### Instructions for the task
This task calls for copying each line below that contains "agent".

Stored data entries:
---*---
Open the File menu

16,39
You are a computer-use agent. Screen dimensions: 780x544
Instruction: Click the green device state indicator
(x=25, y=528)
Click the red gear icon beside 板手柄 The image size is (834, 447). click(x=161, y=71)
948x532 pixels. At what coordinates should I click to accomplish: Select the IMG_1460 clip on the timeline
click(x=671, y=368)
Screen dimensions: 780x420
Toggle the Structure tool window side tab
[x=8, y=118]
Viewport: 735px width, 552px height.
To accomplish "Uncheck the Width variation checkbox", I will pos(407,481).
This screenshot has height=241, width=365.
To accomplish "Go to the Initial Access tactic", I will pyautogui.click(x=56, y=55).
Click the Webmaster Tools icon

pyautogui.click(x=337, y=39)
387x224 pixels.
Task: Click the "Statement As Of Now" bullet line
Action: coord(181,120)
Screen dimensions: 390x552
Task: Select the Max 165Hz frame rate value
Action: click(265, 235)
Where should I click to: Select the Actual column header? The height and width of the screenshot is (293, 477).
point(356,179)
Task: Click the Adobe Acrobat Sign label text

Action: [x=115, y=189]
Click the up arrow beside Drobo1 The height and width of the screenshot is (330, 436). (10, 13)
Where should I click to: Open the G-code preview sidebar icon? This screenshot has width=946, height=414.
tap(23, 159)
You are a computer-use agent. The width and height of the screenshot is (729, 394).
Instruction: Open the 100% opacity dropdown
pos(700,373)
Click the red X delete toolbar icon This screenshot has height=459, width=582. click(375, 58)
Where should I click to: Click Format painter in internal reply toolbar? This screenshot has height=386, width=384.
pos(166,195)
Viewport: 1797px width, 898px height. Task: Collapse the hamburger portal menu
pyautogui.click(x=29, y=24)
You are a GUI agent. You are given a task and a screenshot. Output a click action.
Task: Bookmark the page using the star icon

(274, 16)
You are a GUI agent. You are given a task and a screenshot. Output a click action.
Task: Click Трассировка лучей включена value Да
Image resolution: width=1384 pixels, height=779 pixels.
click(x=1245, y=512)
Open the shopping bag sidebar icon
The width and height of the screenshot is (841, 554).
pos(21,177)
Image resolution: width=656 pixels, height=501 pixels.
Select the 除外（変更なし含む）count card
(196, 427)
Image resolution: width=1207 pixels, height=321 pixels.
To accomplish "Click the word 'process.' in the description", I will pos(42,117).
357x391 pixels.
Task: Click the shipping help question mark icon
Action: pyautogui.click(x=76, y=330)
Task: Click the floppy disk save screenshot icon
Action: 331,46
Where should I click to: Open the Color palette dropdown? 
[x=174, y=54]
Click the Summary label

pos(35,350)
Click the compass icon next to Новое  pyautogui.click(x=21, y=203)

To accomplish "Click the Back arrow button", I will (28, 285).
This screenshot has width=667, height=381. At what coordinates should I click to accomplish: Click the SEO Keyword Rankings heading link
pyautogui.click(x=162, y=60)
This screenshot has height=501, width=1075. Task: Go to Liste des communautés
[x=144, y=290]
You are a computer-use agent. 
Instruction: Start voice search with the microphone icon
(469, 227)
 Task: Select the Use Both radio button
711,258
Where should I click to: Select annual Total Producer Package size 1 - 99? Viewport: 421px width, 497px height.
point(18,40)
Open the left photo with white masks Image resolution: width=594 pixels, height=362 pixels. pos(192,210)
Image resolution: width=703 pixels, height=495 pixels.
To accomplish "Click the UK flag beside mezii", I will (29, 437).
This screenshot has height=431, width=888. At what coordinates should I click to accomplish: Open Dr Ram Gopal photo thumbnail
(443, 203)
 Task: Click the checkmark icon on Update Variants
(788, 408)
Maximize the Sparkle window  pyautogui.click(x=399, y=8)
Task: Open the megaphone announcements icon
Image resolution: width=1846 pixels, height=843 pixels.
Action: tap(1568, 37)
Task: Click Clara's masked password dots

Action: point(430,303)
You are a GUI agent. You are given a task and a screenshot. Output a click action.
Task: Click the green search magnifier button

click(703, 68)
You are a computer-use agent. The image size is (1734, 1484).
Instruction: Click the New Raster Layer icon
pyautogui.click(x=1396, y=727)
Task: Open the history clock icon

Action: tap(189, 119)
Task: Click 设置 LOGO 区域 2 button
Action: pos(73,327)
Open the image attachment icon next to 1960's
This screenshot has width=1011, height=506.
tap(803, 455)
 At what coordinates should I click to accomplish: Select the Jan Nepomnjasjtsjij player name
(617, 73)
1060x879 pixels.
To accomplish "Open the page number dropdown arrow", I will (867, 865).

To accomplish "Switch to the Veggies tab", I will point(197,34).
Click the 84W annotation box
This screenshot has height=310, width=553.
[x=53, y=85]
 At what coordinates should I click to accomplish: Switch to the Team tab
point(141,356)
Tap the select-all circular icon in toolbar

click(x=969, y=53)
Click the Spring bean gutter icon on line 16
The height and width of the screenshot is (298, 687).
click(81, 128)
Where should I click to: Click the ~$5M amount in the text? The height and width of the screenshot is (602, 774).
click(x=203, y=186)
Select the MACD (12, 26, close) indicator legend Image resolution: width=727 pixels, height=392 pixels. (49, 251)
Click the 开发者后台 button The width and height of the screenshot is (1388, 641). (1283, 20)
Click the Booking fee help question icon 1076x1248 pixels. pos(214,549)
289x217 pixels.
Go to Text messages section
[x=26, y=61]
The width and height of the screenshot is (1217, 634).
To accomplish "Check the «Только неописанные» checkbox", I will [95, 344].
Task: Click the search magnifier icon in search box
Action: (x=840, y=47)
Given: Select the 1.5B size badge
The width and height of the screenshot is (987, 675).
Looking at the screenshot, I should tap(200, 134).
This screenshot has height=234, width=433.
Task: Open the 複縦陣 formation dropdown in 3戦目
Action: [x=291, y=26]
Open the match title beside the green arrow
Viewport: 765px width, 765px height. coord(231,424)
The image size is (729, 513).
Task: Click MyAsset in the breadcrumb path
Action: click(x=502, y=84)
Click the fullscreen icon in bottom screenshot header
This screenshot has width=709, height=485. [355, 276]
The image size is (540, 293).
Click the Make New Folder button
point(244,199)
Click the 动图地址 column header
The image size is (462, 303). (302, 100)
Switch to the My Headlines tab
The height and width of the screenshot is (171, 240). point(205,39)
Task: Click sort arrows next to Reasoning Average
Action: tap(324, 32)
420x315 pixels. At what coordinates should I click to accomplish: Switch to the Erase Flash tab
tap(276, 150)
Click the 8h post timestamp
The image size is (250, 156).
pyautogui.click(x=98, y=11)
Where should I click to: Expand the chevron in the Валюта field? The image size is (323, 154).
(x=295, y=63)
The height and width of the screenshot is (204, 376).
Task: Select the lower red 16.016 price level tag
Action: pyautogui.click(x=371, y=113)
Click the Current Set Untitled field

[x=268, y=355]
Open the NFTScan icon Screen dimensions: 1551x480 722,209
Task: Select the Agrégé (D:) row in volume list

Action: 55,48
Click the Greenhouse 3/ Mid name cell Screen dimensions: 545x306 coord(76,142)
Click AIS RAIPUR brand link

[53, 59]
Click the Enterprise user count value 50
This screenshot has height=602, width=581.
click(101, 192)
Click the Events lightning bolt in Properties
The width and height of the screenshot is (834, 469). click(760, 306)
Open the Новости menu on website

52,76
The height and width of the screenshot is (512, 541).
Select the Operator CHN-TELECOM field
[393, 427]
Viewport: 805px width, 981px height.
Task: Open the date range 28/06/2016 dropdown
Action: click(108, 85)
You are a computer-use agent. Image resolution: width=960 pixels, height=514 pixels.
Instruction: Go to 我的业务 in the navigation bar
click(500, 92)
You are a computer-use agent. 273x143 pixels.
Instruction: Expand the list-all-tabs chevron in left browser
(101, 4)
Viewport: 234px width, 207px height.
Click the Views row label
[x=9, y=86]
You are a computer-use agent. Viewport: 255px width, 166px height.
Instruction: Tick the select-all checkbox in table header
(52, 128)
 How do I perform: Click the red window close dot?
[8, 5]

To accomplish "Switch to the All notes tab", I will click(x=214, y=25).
---*---
### Task result
You are a computer-use agent. Screen dimensions: 780x544
You are a computer-use agent. The width and height of the screenshot is (729, 394).
You are a GUI agent. You are given a task and a screenshot. Output a click action.
You are a GUI agent. You are given a task and a screenshot. Output a click action.
You are a computer-use agent. 
You are a GUI agent. You are given a task and a screenshot. Output a click action.
You are a computer-use agent. The image size is (1734, 1484).
You are a computer-use agent. Image resolution: width=960 pixels, height=514 pixels.
You are a computer-use agent. 273x143 pixels.
You are a computer-use agent. Viewport: 255px width, 166px height.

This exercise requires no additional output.